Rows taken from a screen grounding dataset
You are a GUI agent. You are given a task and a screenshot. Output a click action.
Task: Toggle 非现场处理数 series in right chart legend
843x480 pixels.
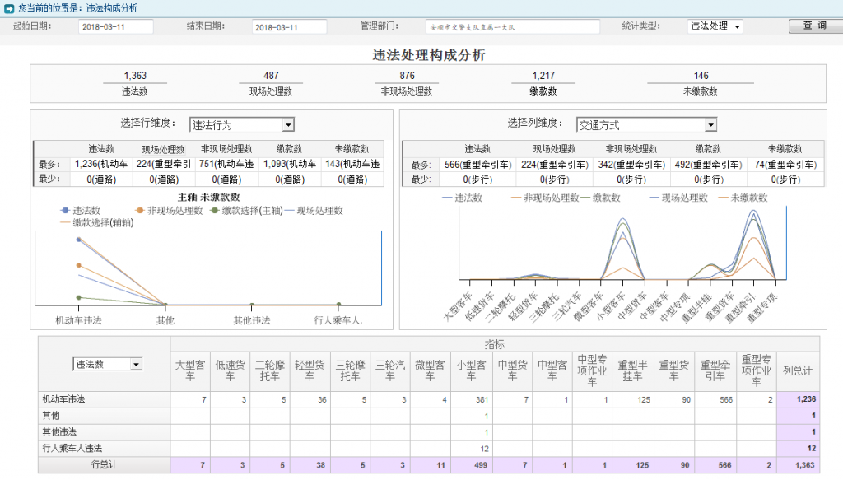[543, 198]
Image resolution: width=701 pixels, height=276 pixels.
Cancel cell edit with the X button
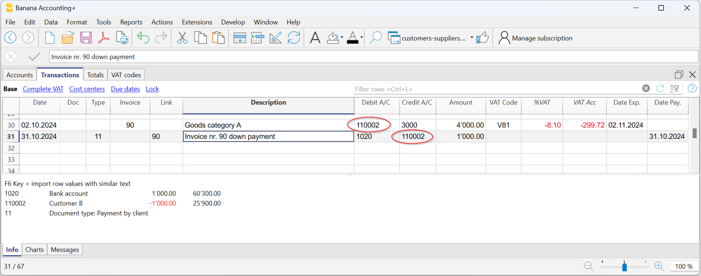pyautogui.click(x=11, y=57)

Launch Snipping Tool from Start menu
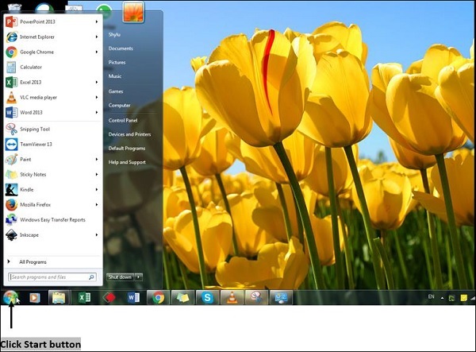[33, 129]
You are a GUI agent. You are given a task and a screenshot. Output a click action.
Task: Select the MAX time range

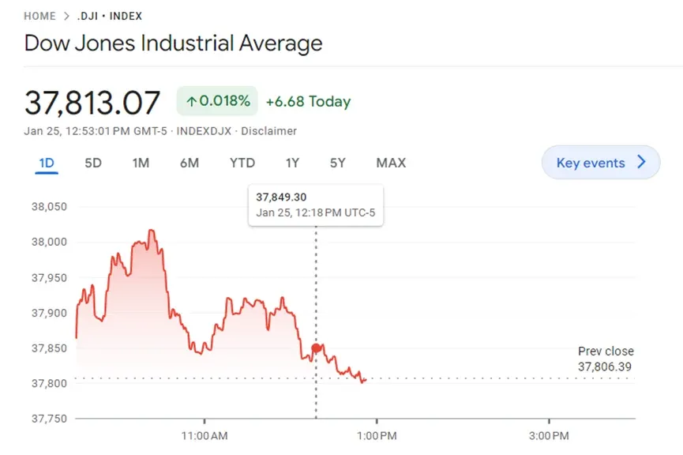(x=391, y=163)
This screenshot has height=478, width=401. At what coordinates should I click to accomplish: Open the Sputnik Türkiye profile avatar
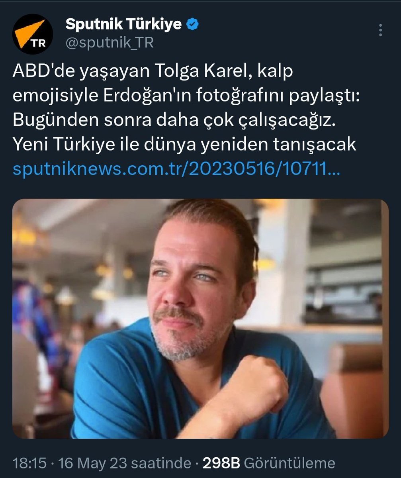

TO DO
Convert every line of the items above into a Markdown table with the columns Row and Line, numbering each row and omitting blank lines. Leave the pictures out of your table.

WORKED ANSWER
| Row | Line |
|---|---|
| 1 | You are a GUI agent. You are given a task and a screenshot. Output a click action. |
| 2 | Task: Toggle 非现场处理数 series in right chart legend |
| 3 | 843x480 pixels. |
| 4 | [543, 198] |
| 5 | Image resolution: width=701 pixels, height=276 pixels. |
| 6 | Cancel cell edit with the X button |
| 7 | pyautogui.click(x=11, y=57) |
| 8 | Launch Snipping Tool from Start menu |
| 9 | [33, 129] |
| 10 | You are a GUI agent. You are given a task and a screenshot. Output a click action. |
| 11 | Task: Select the MAX time range |
| 12 | (x=391, y=163) |
| 13 | This screenshot has height=478, width=401. At what coordinates should I click to accomplish: Open the Sputnik Türkiye profile avatar |